We had Gideons’ swallow study this morning at Seattle Childrens. Sadly, I did not prepare him well for this study and practice bottle feeding him but once prior to the appointment. It’s pretty neat how they do it, it was fun to watch except when he got upset but we gained more information about how we can better care for him.
They strap him in a seat and try to position as close to how he is positioned at home when he nurses but that’s nearly impossible to do in a hard plastic chair that doesn’t bend or move so he wasn’t positioned properly to begin with. We later learned, that didn’t matter anyways.
The get the X-ray machine all set up next to him ready to video his swallowing.

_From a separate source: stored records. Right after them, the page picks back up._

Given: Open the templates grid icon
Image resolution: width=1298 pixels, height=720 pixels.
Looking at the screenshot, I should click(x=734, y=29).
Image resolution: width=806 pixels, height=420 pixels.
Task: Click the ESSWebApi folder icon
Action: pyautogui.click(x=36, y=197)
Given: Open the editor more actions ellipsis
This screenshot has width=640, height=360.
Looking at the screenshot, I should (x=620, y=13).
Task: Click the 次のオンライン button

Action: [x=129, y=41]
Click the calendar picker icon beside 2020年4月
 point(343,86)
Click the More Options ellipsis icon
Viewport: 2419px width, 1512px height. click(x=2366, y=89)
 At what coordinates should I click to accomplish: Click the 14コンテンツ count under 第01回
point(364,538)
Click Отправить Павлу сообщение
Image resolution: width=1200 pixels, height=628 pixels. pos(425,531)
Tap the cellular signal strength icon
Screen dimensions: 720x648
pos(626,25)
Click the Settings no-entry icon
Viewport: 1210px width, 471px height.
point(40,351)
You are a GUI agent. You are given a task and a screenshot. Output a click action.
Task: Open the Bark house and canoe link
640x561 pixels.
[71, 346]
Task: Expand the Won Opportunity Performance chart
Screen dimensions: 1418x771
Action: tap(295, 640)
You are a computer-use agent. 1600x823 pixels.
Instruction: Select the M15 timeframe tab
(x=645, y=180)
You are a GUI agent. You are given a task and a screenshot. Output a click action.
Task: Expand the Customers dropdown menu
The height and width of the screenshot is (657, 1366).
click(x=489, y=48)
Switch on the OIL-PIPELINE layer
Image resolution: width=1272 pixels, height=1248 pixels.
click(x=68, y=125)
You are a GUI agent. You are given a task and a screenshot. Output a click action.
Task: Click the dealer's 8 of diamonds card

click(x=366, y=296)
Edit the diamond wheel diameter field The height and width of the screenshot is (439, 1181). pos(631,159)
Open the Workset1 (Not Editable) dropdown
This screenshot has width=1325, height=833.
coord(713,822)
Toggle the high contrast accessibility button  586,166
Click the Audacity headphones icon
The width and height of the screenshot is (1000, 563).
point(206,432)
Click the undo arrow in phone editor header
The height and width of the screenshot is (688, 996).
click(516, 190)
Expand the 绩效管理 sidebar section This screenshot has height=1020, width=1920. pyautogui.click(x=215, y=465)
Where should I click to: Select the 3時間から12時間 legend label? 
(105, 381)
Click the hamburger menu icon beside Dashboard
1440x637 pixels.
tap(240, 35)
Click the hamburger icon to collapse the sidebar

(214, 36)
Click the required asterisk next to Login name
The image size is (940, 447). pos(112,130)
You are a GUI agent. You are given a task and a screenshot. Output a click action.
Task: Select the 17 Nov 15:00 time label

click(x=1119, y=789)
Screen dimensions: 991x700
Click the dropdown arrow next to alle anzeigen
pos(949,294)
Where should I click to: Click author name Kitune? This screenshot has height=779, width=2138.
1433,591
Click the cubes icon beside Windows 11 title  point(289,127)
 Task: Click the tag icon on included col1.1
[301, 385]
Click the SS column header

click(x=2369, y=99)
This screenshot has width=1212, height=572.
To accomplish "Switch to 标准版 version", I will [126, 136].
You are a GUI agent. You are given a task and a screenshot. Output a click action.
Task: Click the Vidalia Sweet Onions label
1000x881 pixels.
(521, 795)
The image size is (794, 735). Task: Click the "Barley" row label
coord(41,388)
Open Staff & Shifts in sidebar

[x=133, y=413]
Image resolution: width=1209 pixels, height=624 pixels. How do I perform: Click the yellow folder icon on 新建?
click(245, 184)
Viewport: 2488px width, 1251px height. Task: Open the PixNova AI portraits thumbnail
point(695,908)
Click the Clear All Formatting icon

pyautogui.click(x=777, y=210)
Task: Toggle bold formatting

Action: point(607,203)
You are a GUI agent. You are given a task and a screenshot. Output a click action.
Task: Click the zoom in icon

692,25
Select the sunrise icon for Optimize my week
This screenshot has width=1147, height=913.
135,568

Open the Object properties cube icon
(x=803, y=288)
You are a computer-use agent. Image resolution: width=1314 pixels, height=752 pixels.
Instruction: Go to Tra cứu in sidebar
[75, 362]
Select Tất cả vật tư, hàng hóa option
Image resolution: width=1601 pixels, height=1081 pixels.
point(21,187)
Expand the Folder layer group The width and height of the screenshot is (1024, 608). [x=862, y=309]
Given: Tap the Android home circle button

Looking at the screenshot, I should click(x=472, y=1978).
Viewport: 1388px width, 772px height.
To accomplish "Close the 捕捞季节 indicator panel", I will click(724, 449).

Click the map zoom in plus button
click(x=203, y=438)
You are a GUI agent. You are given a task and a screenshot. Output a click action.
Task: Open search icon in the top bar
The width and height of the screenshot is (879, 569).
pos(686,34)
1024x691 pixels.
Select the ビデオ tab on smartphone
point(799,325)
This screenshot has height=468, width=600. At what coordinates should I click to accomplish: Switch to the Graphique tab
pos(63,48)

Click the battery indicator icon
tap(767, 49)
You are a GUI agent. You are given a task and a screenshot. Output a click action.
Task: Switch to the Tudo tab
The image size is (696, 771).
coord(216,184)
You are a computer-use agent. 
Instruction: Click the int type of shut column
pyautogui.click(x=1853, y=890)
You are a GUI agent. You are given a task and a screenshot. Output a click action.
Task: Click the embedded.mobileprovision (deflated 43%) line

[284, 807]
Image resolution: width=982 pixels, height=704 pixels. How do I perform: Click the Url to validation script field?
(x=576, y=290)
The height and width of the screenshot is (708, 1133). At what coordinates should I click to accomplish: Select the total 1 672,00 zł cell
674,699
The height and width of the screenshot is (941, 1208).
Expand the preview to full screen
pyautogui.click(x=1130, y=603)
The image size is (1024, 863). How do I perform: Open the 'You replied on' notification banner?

They had him drink some milk from his bottle then switch to a bottle with barium in it and turn the X-ray on while he was drinking to see what route the liquid took as he swallowed it. It was neat to watch him suck, swallow and breathe… until he micro aspirated and he got the tiniest drop in his trachea instead of his esophagus where it’s supposed to go. Shucks. That’s what we were hoping wouldn’t happen. They switched back, fed him some more until he was fatigued (eating is an aerobic event for him which makes him tired quiickly) and switched to the barium again for just a few swallows until he aspirated a big drop of barium when he was tired. Double shucks.
Then they tried the side lying position which is closer to a nursing position and he seemed to do great… until he aspirated another big drop. Triple shucks. I was sad leaving there because i feel like he “failed” the test and Bo reminded me that it was a study to gain information which we did and it wasn’t something to pass or to fail. To me, had he not aspirated, we would have gained valuable information just the same but it would have been a pass, something to celebrate! A small milestone we can consider a victory in his growth and development so I left there a little sad at the next steps and what it will likely lead to.
We already have an appointment scheduled with ENT at the end of the month and Audiology as well to re-do his hearing test we did before. They are now going to add a FEES study when we are there which is a fiberoptic endoscopic evaluation of swallowing. Basically put, they shove a camera up his nose into the back of his throat and have me breastfeed him and watch the liquid go down that way. Then they can have accurate results of how he breastfeeds as well as how he bottle feeds and if that comes back positive as well, he will likely get his NG tube replaced and have to go back to exclusive tube feeds again until he is stronger and he can swallow properly.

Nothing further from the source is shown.